● The problem
Write out the material word for word, from the line that contains "This screenshot has width=719, height=567." through the line that contains "the Import directory". Leave the pictures out.

● Task data
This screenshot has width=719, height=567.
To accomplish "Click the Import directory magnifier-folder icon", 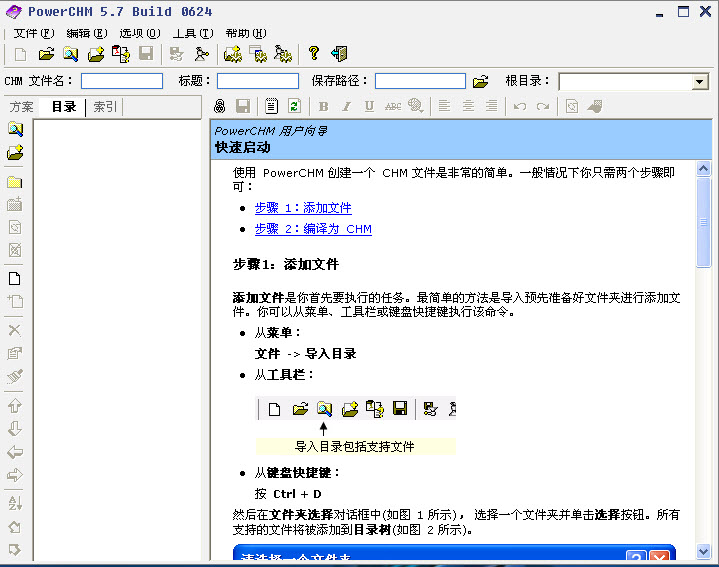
==
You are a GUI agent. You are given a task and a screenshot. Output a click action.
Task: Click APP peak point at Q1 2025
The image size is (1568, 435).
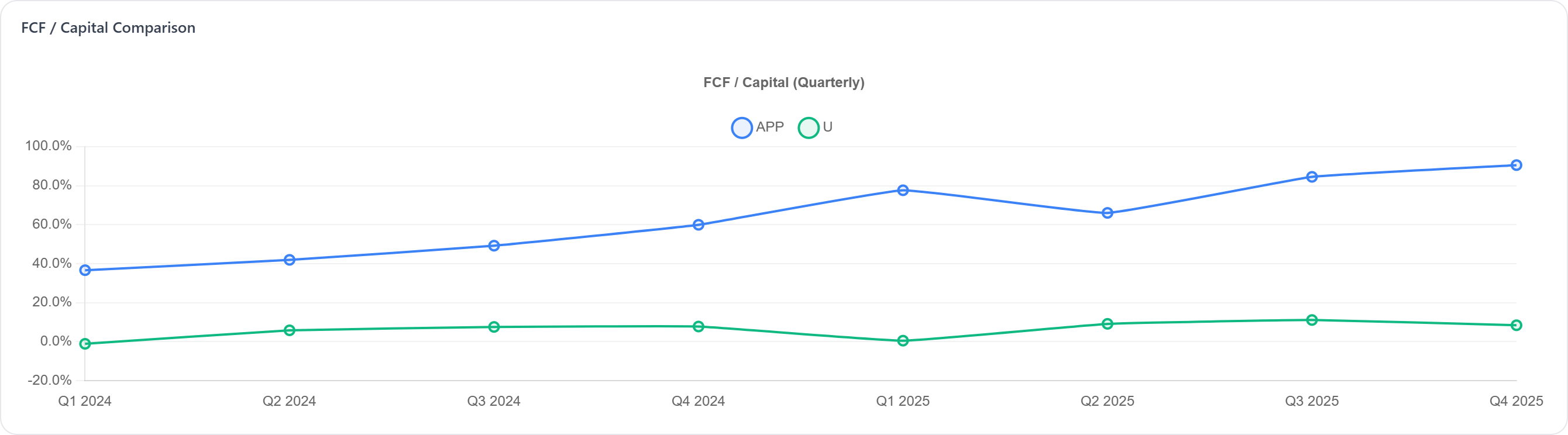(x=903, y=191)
---
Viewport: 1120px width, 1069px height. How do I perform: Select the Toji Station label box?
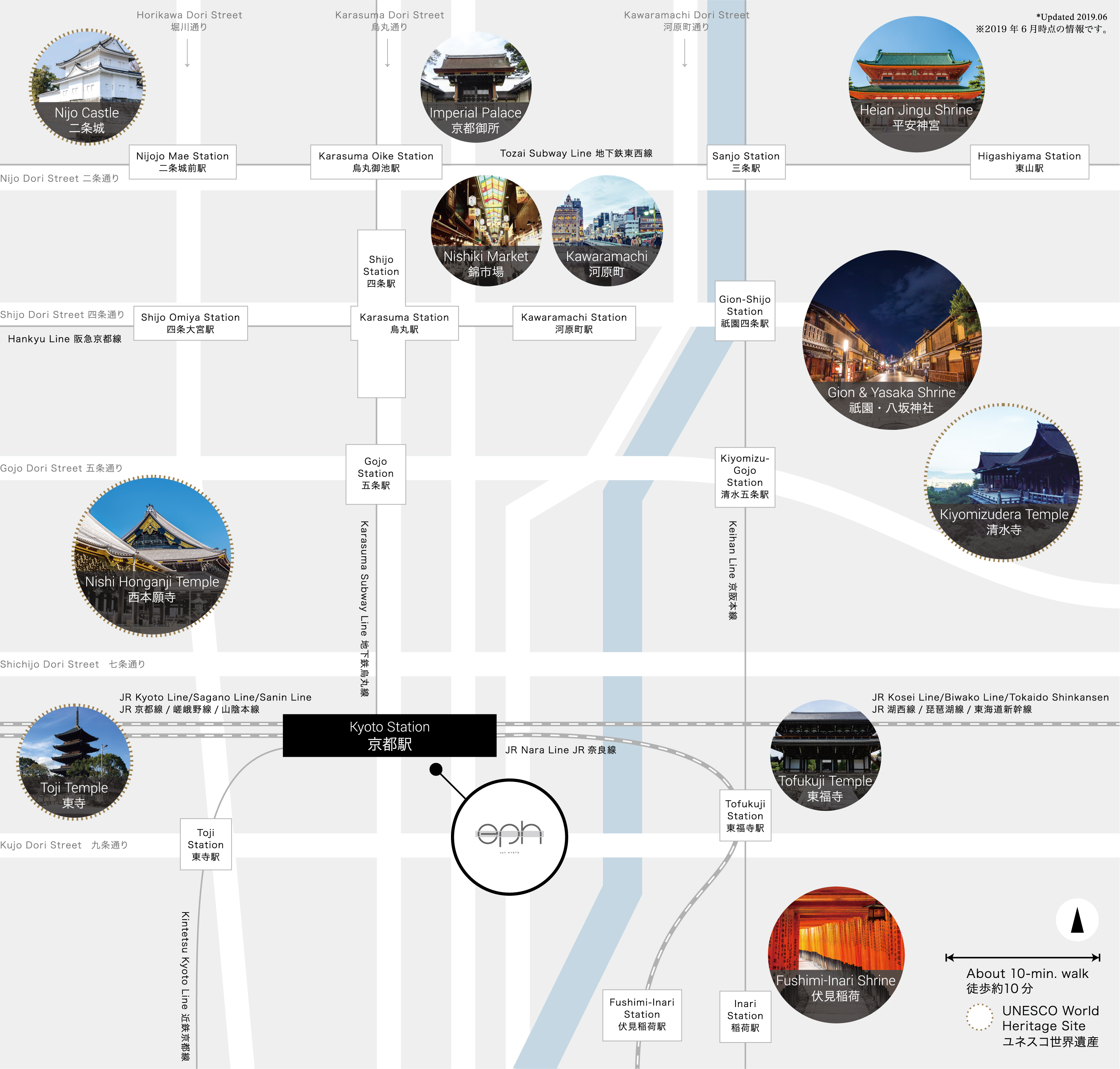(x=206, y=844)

● The output
This screenshot has width=719, height=567.
To accomplish "Click the Import directory magnifier-folder icon", 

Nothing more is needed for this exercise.